* **DOCUMENT SEGMENT**:
********

It is time for us to look seriously at the change. Sadly, that debate does not happen in this place in a reasonable way. It’s time to set the fear aside. It is time to set the rhetoric and the bluster aside. British Columbians will decide. What this says is that they will have the opportunity, two elections afterwards, to consider the decision that they make in November, should it pass. They will have a chance to reconsider that decision should they choose to want to do that. That’s what we’re voting on today.
The more fundamental question is: should this place start to reflect what British Columbia looks like more than it does today? This place, to too great a degree, reflects, I think, what British Columbia looked like a couple decades ago. It has to start to look like what British Columbia looks like moving forward.
It is my belief that proportional representation affords us the best opportunity, the best vehicle to begin to evolve that change, to begin to make that happen, to begin to effect the change that people want. That’s what I hear from young people. That’s what I hear from people who’ve come to this country and want to be involved. That’s what I hear from vulnerable people who are looking for a place for a voice.
None of us should be scared of there being four or five parties in this House that all bring a view as long as we’re all sitting in this place with the commitment, the obligation and the determination that we are here to do best for British Columbians and to ensure the decisions here reflect the values, the interests and the aspirations of British Columbians.
I think proportional representation gives us the best opportunity to do that. I look forward to that vote, and I am hopeful the vote will effect the change that the majority of people in this province want today.
D. Davies: I appreciate the opportunity to speak on this bill that we are here talking about.
We heard from the minister across, the member, talking about fear. I tell you there is a lot of fear. There is a lot of fear from the residents that live in my riding. There’s a lot of fear from the residents that live throughout this province and certainly in ridings that are smaller and more rural.
This fear is not from fearmongering. This fear is from people looking at this flawed process that this government has rolled out. This fear comes from the gaping holes that are in this process. This fear comes from not knowing what things will look like following this referendum. That is where the fear is coming from. It is not coming from fearmongering; the fear is coming from not knowing the facts, not knowing how this whole referendum will roll forward.
I just wanted to talk on a couple points earlier. The member for Vancouver–West End mentioned about people that have come to him in his riding and spoken about support, some B.C. Liberals that have spoken about supporting this. I can certainly talk from my perspective as well.
I have a number of NDP friends in my riding that have come up to me and conveyed their concern, their issues, as well, on the electoral reform process. I mean, we also have well-known NDP folks that have come out completely opposed to this. We have Mr. Tieleman. We’ve got former NDP Premiers that have come out completely opposed to this.

********

* **DATA EXTRACT**:

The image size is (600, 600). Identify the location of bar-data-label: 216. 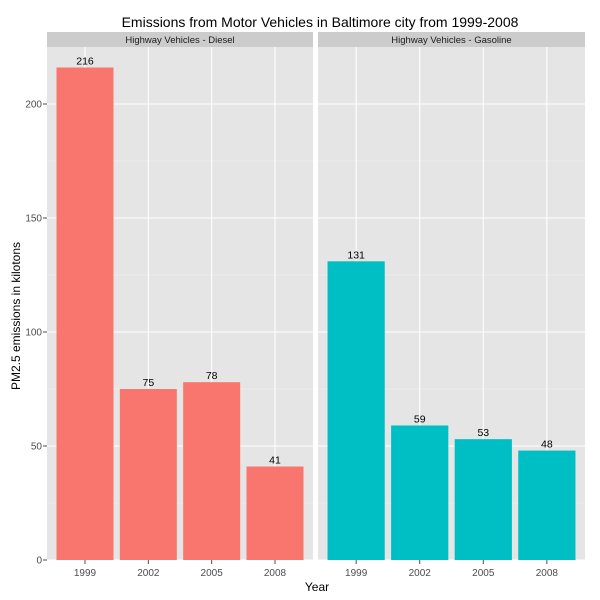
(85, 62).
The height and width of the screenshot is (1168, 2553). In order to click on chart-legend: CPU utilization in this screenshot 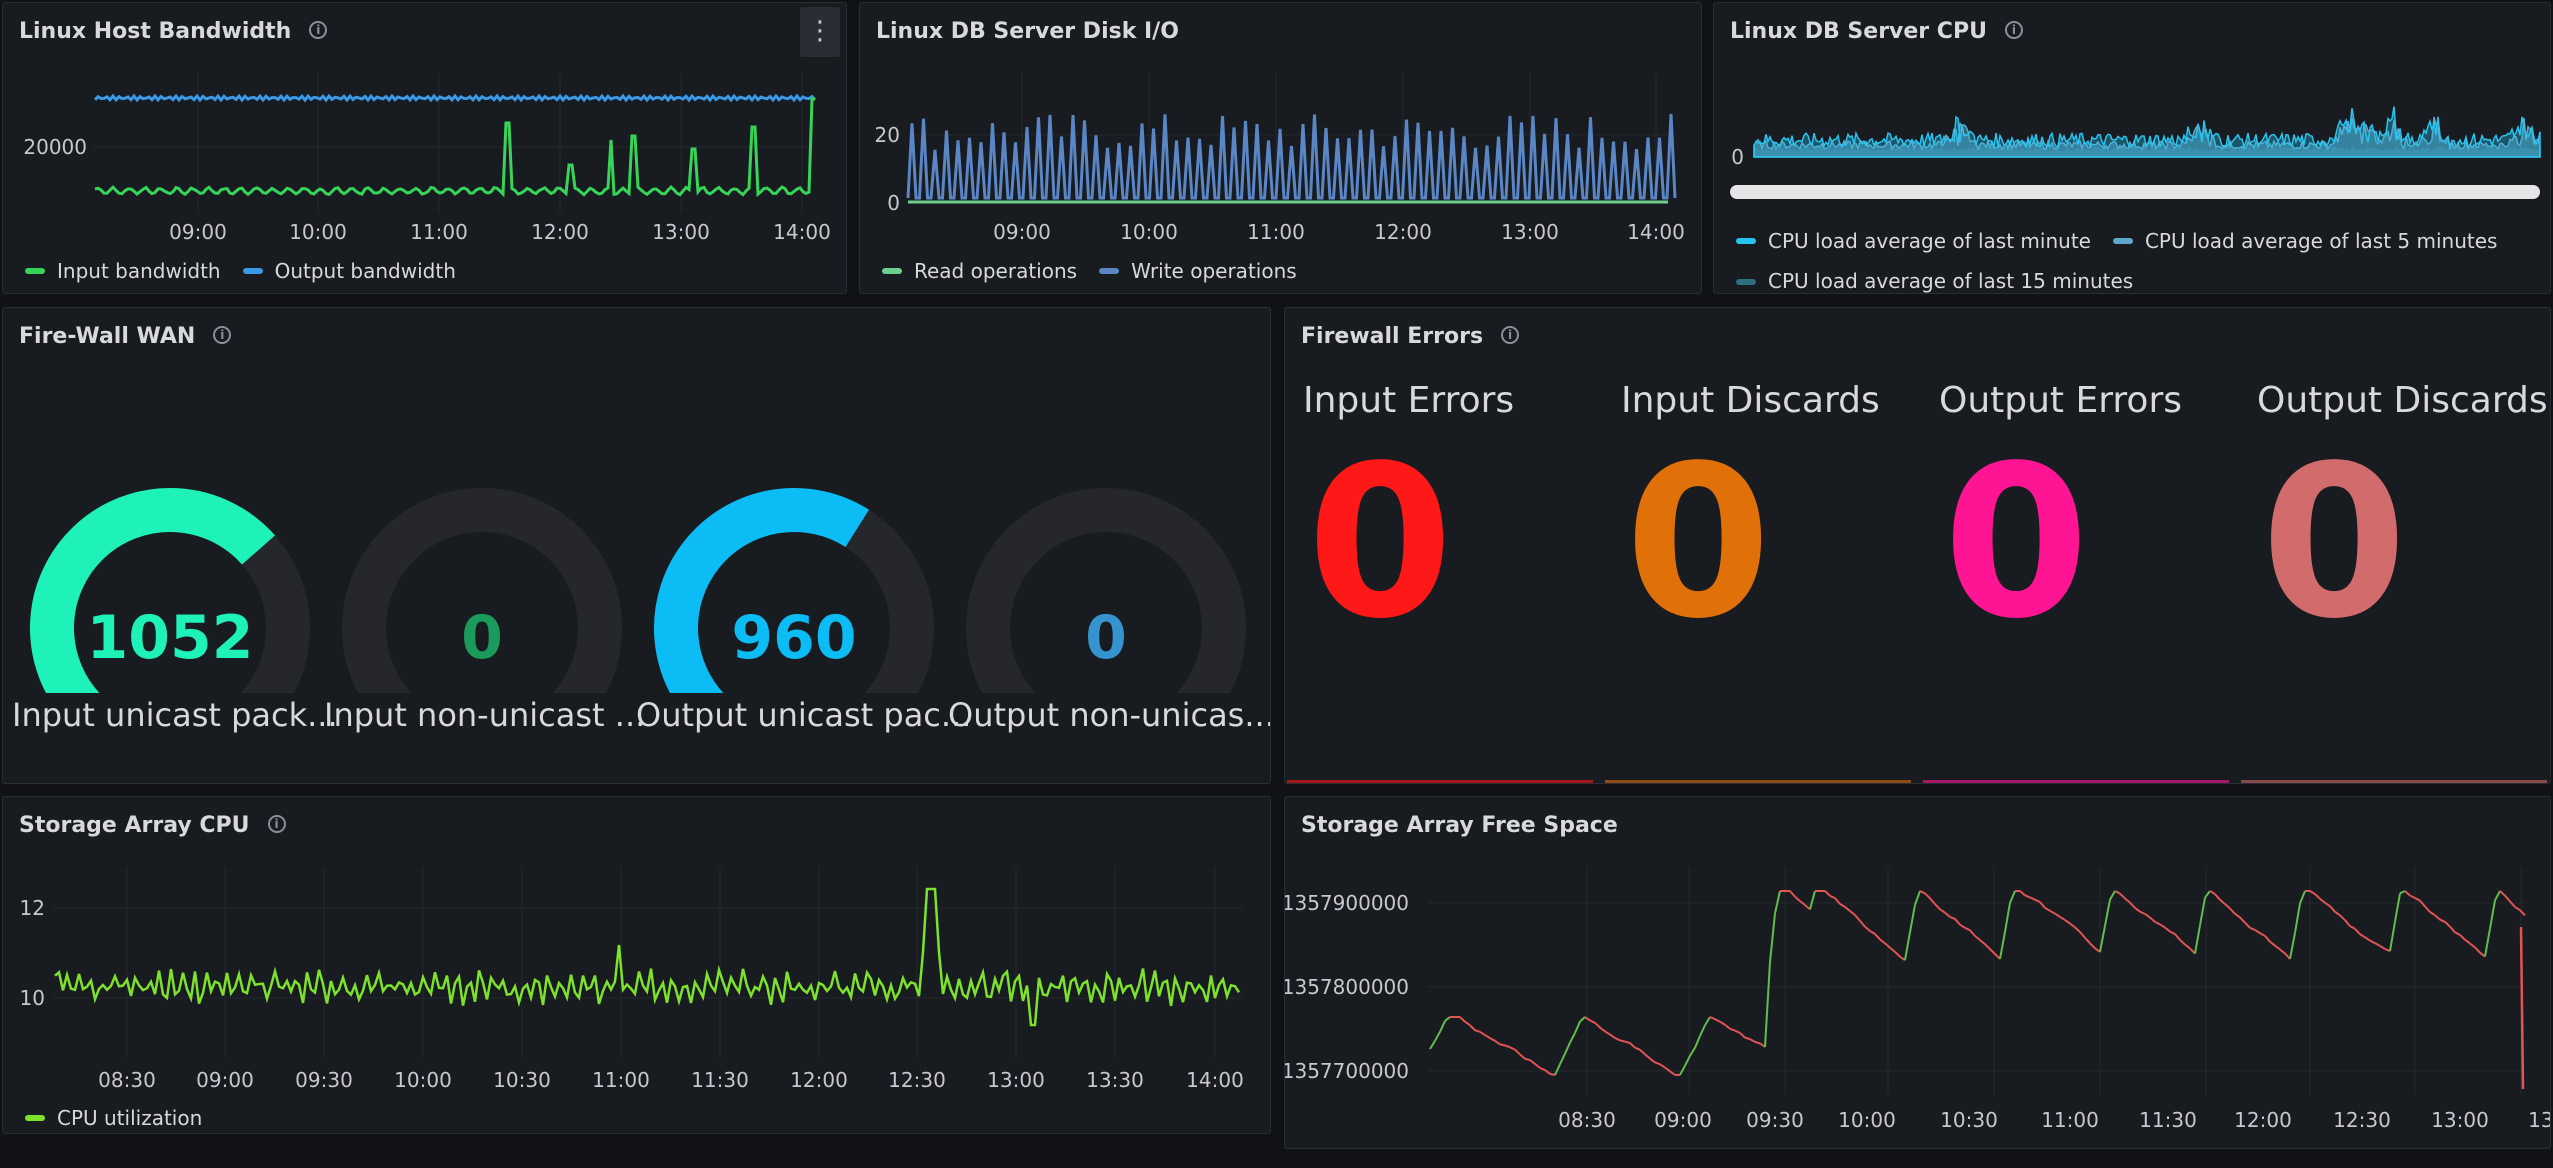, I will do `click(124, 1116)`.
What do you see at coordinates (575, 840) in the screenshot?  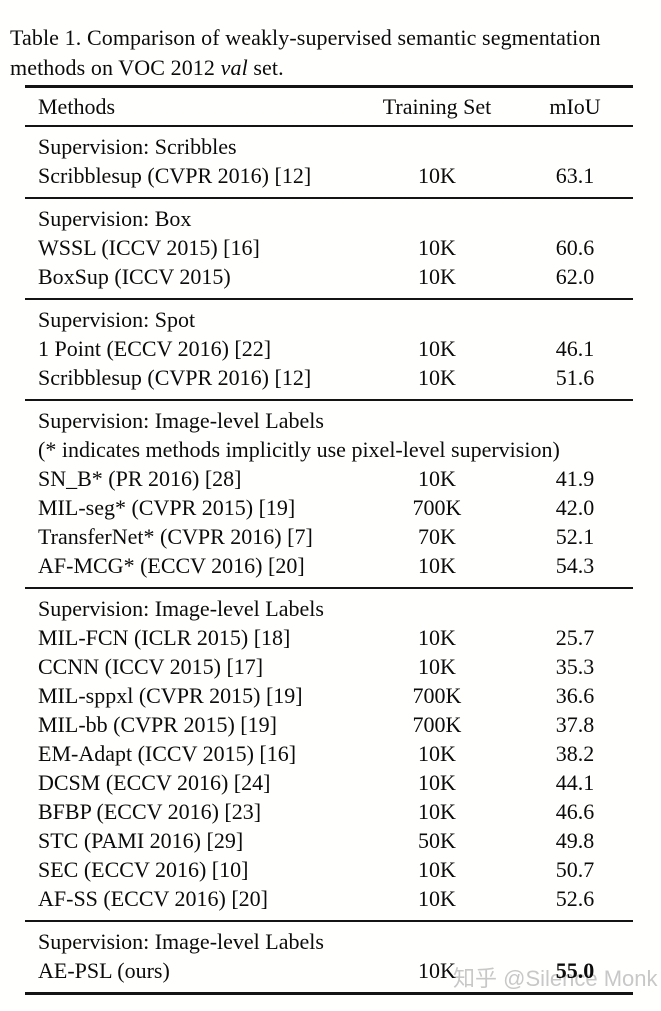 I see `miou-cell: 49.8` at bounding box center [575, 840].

********

* **PROBLEM DESCRIPTION**: In the debate transcript on proportional representation, list every group of people that the first speaker says they hear this view from.

* **RESPONSE BOX**:
- young people
- people who've come to this country and want to be involved
- vulnerable people who are looking for a place for a voice